The ISOT area equates the early 1940s political borders of Weimar Germany, that is the 1937 ones plus Austria, the Sudetenland, Danzig, West Prussia, Upper Silesia, and the Memelland. After being plunged in the midst of WWII and realizing their new situation, Alt-Germany is surely going to be horrified and eagerly pursue a white peace with the Western Allies according to their original status quo. They would certainly be willing to restore the prewar status quo with the democratic powers and the independence of the countries invaded by the Nazis, but just as surely they would not accept a new Versailles peace or being unfairly punished for the misdeeds of a vanished evil counterpart of themselves they bear no responsibility for. Theoretically speaking, in optimal conditions they would not mind keeping Alsace-Lorraine, Luxemburg, Eupen-Malmedy, some kind of confederal bond with Czechia, and Posen (with a population transfer of the Poles) if feasible, but they surely are not going to make these potential claims a stumbling block to peace. As it concerns the USSR, they would optimally prefer at least restoration of the 1939 borders, or even better a Brest-Litovsk peace, to lessen the Soviet threat on their Eastern borders, but they would be reluctantly willing to accept the 1941 borders in a pinch. They would fight like lions to resist the imposition of anything more onerous by the Allies.
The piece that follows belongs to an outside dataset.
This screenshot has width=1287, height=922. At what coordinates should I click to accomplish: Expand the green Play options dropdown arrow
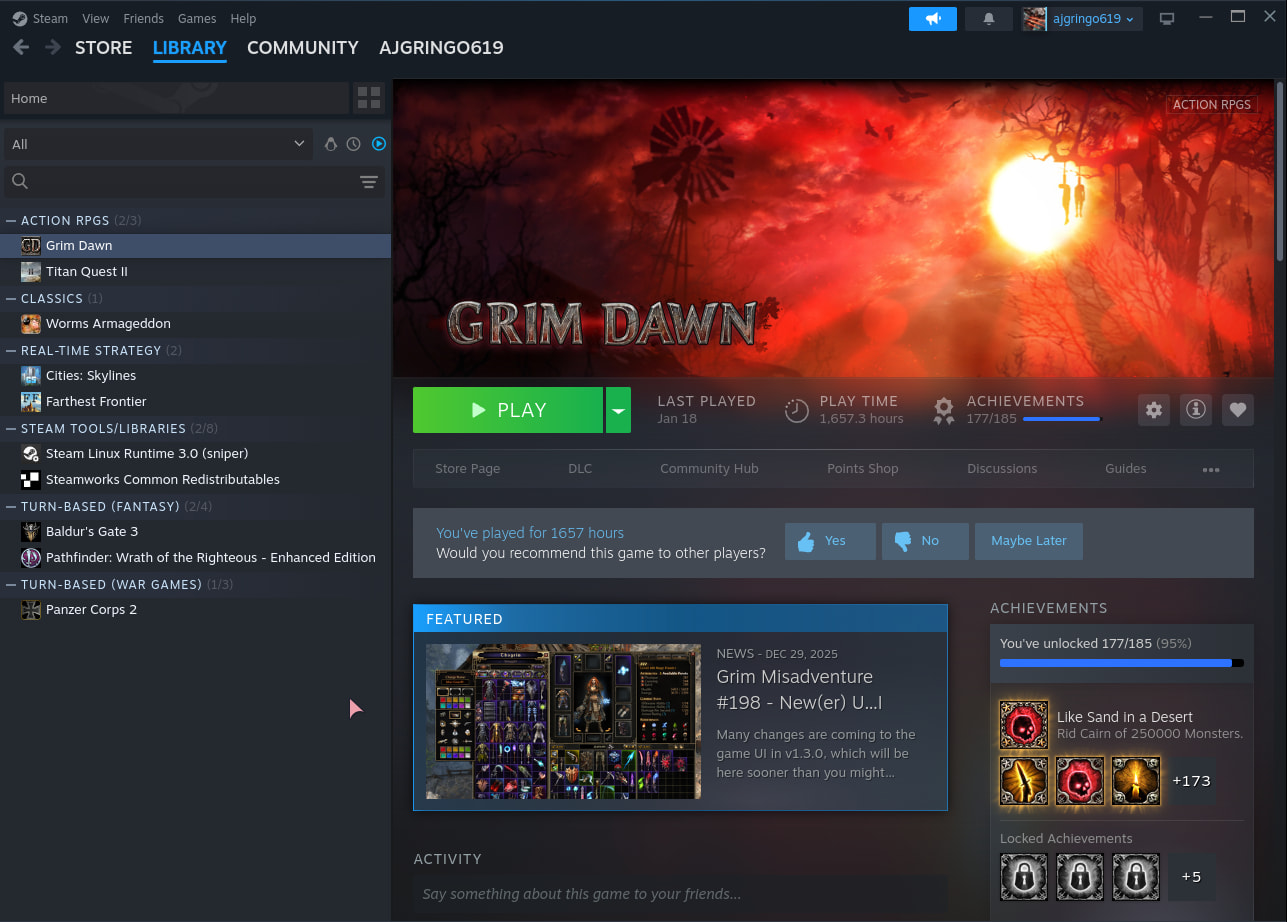coord(618,410)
As it concerns the troops of Nazi Germany which the ISOT left displaced across Europe, they would likely be willing to assimilate Wehrmacht members in their army or civilian society that were not personally and directly responsible for atrocities if the soldiers and officers recognize their authority and undergo some political vetting and re-education. However absorbing a few extra millions of young males with the same identities as ISOT German citizens may prove socially burdensome (this large male surplus kind of demographic imbalance is a recipe for trouble), so in the long term Alt-Germany would probably encourage OTL Wehrmacht veterans to immigrate to other countries that would take them. Alt-Germany would of course fight Wehrmacht troops if they tried to re-establish fascism at home. They are going to be appalled by Nazi crimes and willing to cooperate with the democratic powers (but not the USSR) to punish war criminals that escaped elimination by the ISOT event. They would prefer doing so with German tribunals but may be willing to use international ones with reasonable guarantees for the civil rights of the defendants.